After 45 years in the trenches, Killefer said he remains optimistic about the firm’s future. “We’re doing larger and larger campuses, bigger and bigger projects,” he said. “There’s a lot of housing left to be built in Los Angeles.”

Four years ago, Killefer and Flammang put a succession plan in place—neither of their children went into architecture, although their son became a developer—promoting Bornstein, Arnold, and Jonathan Watts to Partner.

Watts joined the firm in 2015, bringing an outsider’s perspective to the existing team, while also affirming KFA’s geographical focus. “As architects working to make Los Angeles a better place, we concentrate on how we can design to benefit the community and the client at the same time,” said Watts. “Community design is at the heart of what we do, but we also understand the forces that housing developers face. Efficient, well-considered design benefits both sides of the equation.

“Because we know the many diverse communities of Los Angeles, we bring this design focus to bear in very specific ways,” said Watts. “There is no single repeatable solution, so we go looking for the unique solution for each project.”

 

KFA CULTURE: WHERE GENDER EQUITY, DIVERSITY, AND  ‘COLLABORATIVE AUTONOMY’ GUIDE THE WORKPLACE

Earlier this year, KFA Partner Barbara Flammang was named a Fellow of the American Institute of Architects not only for her work in transforming LA’s historic core but also for her “inclusive management practices that have tenaciously advanced gender equity and diversity.”

“The most important thing we can do as leaders is to provide an environment where people can do their best work,” Flammang said. “You have to challenge people to believe in themselves. They need to know that they are in charge of their success. No one else is.”

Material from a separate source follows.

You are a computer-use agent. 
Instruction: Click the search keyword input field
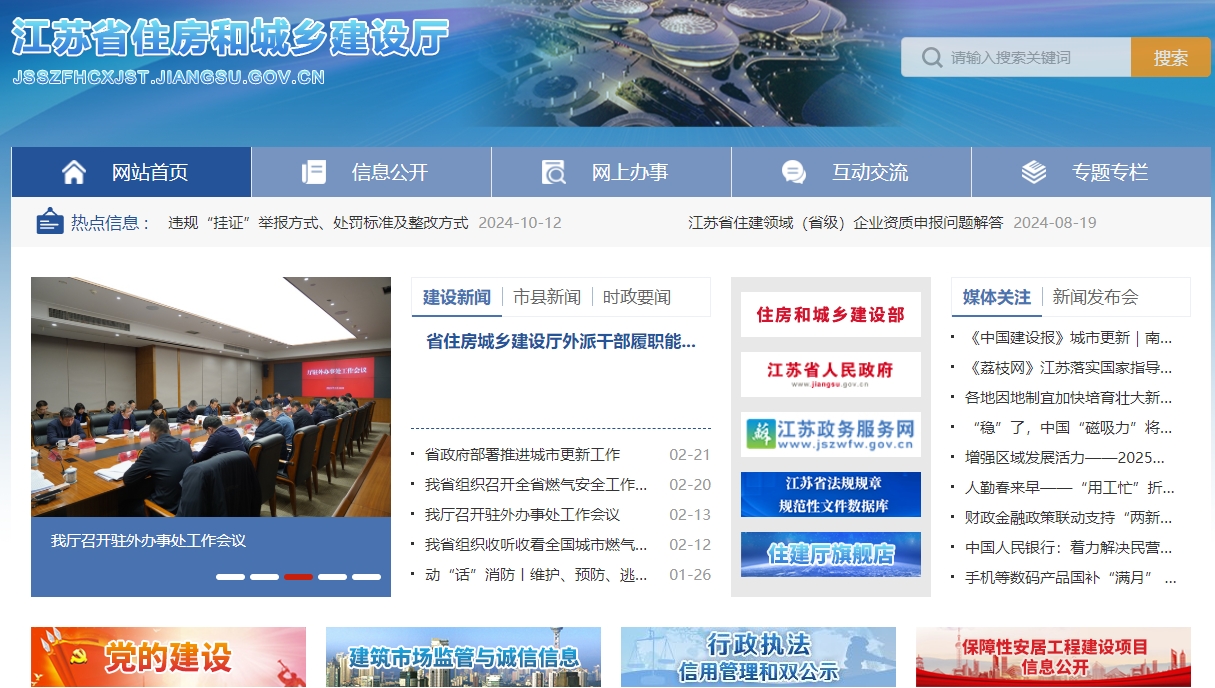[1030, 57]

KFA’s staff has been 50% female for more than 30 years. “Almost all of our associates are women,” she said. “Potential employees have been drawn to KFA because they have seen that this is a place where women have learned, been mentored, and acquired responsibility.”

That’s what Lise Bornstein, AIA, experienced when she interviewed at KFA in 2001. “When I walked around the office, I saw women who were obviously leading projects and being heard,” she recalled. “That was it. I was going to be there.” She’s now a Principal and Partner.

KFA is also notable for allowing staff members to test options for new roles within the company, a process Bornstein calls “collaborative autonomy.”

“‘Community’ is a thread that runs through everything we do,” said Bornstein, who handles all staff hiring.  One example: KFA’s work on the Los Angeles LGBT Center, Anita May Rosenstein Campus, for which it received the AIALA Presidential Honoree Award in 2019.